══ SELECTED EXTRACT
Having met for the first time on February 12, 2008, Parliament’s life comes to an end on February 12, 2013 – five years thereafter. That’s the law. Of course, the Prime Minister has another 90-day option after the end of the life of the House of Assembly, during which he may choose to go to the polls. That would be another historic over-reach and trespassing on extra time in circumstances that cannot really be legally justified.
It would also be a politically risky move since, according to the September CADRES/NATION public opinion poll, a high number(65 per cent) of respondents called for elections to be held. Asked if the “time is right for an election”, 696 of the 1 070 people polled replied in the affirmative. Only 18 per cent said “no” and 16 per cent were unsure.
Further, his Government received a 4.8 overall performance rating compared with the Opposition’s 5.2. Therefore, for Stuart to crave the indulgence of these voters for an additional six or more months would be to invite their wrath and his and his party’s dismissal.
This past week presented Stuart with his best “December” chance to have visited Government House to advise Governor General Sir Elliott Belgrave to prorogue Parliament by proclamation.
Section 61, Subsection 3 of the Barbados Constitution provides: “Subject to the provisions of Subsection (4), Parliament, unless sooner dissolved, shall continue for five years from the date of its first sitting after any dissolution and shall then stand dissolved.” (Subsection 4 speaks to the conditions on which Parliament may be extended by the Governor General – the condition of war.)
If he had done that, in order to have held an election by December 9, counting backwards, we would have needed at least 14 (and not more than 21) calendar days after Nomination Day. Sundays and public holidays, in this case Independence Day, November 30, would count. Assuming a minimum of 14 days, Nomination Day would have to be Monday, November 26.
Another ten or so days are needed prior to Nomination Day to put in place the legal documentation for elections. Ten days before Nomination Day would put us at November 16 – two days ago.
But if Stuart chooses to make the announcement on Tuesday, we are looking at Nomination Day around November 29 and elections on December 13 or 14.
The Barbados Constitution provides that once the Governor General dissolves Parliament, with the stroke of a pen he is required to issue writs under the Public Seal and send to each returning officer of each of our 30 constituencies. That procedure can take up to two days.
Then writs have to be published for each constituency. It is at this stage that the Electoral and Boundaries Commission takes over. It has three days after the writs have been issued to publish what is known as “a preliminary list” of electors.
Afterwards, the commission must publish not later than 21 days later, an official register of voters (the final revised one) which has to be used in the election.
════
══ RECORD LIST
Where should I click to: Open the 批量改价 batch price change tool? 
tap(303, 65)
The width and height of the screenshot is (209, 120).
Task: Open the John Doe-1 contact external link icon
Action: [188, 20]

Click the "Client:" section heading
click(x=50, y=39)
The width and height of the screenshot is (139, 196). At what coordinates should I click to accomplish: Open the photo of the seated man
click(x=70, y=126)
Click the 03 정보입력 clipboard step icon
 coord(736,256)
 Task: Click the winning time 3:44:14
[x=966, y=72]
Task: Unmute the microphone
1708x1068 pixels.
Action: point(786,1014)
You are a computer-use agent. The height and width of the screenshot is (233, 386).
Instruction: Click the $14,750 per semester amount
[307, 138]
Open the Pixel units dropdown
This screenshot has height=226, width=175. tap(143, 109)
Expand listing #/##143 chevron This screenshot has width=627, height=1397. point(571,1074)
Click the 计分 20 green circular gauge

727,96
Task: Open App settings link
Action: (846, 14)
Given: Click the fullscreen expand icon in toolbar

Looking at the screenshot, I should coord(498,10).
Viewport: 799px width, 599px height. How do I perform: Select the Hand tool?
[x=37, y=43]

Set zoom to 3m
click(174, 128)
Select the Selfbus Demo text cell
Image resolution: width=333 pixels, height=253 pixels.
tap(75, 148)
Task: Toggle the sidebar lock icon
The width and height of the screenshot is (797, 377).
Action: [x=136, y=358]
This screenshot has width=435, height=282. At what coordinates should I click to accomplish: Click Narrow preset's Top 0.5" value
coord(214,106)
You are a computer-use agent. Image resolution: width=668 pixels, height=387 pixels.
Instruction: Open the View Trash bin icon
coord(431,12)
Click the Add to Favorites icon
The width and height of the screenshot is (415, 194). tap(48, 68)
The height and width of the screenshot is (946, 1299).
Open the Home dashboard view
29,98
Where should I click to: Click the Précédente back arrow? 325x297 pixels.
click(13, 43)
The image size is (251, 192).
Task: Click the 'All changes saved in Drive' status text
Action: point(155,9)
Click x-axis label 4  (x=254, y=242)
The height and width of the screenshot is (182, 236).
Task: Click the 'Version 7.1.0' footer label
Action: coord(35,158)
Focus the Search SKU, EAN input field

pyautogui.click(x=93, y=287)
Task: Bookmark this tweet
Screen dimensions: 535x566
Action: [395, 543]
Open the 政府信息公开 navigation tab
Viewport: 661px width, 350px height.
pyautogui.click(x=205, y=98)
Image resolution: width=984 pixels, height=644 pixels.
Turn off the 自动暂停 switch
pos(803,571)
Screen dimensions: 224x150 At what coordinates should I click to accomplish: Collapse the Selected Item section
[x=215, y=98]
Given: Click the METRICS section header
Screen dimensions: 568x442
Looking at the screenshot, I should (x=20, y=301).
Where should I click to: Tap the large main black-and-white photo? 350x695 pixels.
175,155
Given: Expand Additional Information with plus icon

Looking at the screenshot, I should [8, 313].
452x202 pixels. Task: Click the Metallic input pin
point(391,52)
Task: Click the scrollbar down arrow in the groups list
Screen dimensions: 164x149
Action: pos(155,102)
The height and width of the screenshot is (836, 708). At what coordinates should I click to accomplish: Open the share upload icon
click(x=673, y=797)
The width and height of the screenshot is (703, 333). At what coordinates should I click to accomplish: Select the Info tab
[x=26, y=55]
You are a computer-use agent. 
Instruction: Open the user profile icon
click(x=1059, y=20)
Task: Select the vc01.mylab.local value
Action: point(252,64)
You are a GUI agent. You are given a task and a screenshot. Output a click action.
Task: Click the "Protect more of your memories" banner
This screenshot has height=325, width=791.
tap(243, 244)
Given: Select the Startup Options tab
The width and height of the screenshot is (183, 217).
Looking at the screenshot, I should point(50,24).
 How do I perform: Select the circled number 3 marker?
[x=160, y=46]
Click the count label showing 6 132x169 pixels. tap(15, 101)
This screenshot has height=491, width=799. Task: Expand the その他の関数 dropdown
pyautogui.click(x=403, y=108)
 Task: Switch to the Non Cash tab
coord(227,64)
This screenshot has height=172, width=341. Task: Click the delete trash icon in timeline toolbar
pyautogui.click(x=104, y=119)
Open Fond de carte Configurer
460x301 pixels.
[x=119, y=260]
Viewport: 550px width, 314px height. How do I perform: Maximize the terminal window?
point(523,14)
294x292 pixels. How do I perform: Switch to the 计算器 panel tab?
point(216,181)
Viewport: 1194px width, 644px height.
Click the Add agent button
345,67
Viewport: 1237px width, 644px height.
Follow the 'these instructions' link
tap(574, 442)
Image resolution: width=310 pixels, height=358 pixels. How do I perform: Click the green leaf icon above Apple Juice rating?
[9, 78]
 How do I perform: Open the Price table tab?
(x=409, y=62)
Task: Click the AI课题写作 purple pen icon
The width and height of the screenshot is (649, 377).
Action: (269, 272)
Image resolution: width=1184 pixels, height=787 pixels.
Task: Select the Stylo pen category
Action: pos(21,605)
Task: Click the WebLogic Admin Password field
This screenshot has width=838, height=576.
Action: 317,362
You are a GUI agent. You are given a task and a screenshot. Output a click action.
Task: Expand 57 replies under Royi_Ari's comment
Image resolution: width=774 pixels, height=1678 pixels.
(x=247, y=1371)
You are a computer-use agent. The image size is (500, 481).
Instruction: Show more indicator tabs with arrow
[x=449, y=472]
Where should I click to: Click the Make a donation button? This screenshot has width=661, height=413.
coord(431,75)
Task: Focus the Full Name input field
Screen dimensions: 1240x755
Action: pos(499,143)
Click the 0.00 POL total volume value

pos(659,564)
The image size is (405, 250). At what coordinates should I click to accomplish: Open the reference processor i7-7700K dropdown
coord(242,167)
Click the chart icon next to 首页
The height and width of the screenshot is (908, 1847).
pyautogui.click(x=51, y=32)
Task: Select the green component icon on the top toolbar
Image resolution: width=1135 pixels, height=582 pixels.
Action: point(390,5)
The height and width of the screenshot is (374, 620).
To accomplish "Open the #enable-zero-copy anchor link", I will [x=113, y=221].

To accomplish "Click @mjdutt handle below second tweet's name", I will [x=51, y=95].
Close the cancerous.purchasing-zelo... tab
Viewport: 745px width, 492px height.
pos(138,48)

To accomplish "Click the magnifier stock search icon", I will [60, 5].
════
## [THINGS TO DO]
**1)** Summarize the passage on Barbados election timing in two sentences.
**2)** Reproduce the part of the passage on Barbados election timing that opens with "Another ten or" and closes after "to two days.", swapping "constituencies" for "electoral districts".
**3)** Answer these questions on the passage on Barbados election timing.
(a) How many people were polled in the CADRES/NATION poll?
(b) Which section and subsection of the Barbados Constitution sets the five-year life of Parliament?
(c) How many days does the Electoral and Boundaries Commission have after the writs are issued to publish the preliminary list of electors?

## [CORRECT ANSWERS]
**1)** Parliament's life ends on February 12, 2013, five years after its first sitting. Using the Prime Minister's further 90-day option would be hard to justify legally and politically risky, given a September poll in which 65 percent of respondents called for elections and his Government's lower performance rating, so the passage counts backward from possible election dates through Nomination Day, the legal preparations, the issuing of writs and the publication of voter lists.

**2)**
Another ten or so days are needed prior to Nomination Day to put in place the legal documentation for elections. Ten days before Nomination Day would put us at November 16 – two days ago.
But if Stuart chooses to make the announcement on Tuesday, we are looking at Nomination Day around November 29 and elections on December 13 or 14.
The Barbados Constitution provides that once the Governor General dissolves Parliament, with the stroke of a pen he is required to issue writs under the Public Seal and send to each returning officer of each of our 30 electoral districts. That procedure can take up to two days.

**3)**
(a) 1 070 people.
(b) Section 61, Subsection 3.
(c) Three days.